■ About this exercise
Locate the line that contains "Screen dimensions: 1389x868". Copy it and every following line through the end of the records, exactly, and include nothing else.

■ Exercise inputs
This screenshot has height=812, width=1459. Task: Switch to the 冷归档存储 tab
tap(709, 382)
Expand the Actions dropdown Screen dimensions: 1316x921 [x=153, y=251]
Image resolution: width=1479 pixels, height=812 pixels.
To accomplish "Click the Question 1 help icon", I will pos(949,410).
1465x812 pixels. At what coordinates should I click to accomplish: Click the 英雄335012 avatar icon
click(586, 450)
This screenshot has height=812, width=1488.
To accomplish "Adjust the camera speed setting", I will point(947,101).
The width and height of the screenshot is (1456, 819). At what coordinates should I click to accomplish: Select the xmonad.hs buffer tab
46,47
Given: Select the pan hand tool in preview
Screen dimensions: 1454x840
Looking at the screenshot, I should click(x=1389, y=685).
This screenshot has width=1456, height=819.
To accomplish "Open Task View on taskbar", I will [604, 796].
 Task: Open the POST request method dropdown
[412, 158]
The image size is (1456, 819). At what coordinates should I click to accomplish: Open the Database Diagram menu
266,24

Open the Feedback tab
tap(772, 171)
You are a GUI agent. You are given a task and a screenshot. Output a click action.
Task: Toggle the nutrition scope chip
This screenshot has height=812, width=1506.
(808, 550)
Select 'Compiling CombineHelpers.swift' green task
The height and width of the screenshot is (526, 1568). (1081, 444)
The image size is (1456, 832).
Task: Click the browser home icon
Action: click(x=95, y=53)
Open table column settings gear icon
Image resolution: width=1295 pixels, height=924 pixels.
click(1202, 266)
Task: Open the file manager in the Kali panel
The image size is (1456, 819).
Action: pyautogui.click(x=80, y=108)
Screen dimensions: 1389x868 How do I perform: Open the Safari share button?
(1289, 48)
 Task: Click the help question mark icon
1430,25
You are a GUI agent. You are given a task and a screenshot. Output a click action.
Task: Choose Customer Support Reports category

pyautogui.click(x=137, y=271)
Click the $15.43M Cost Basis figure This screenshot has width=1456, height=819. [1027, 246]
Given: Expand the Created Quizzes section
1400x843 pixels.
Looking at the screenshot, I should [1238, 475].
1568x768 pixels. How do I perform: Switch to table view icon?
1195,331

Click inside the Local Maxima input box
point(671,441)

■ Response
Screen dimensions: 1389x868 How do I perform: Open the Safari share button?
(1289, 48)
 Task: Click the help question mark icon
1430,25
You are a GUI agent. You are given a task and a screenshot. Output a click action.
Task: Choose Customer Support Reports category

pyautogui.click(x=137, y=271)
Click the $15.43M Cost Basis figure This screenshot has width=1456, height=819. [1027, 246]
Given: Expand the Created Quizzes section
1400x843 pixels.
Looking at the screenshot, I should [1238, 475].
1568x768 pixels. How do I perform: Switch to table view icon?
1195,331

Click inside the Local Maxima input box
point(671,441)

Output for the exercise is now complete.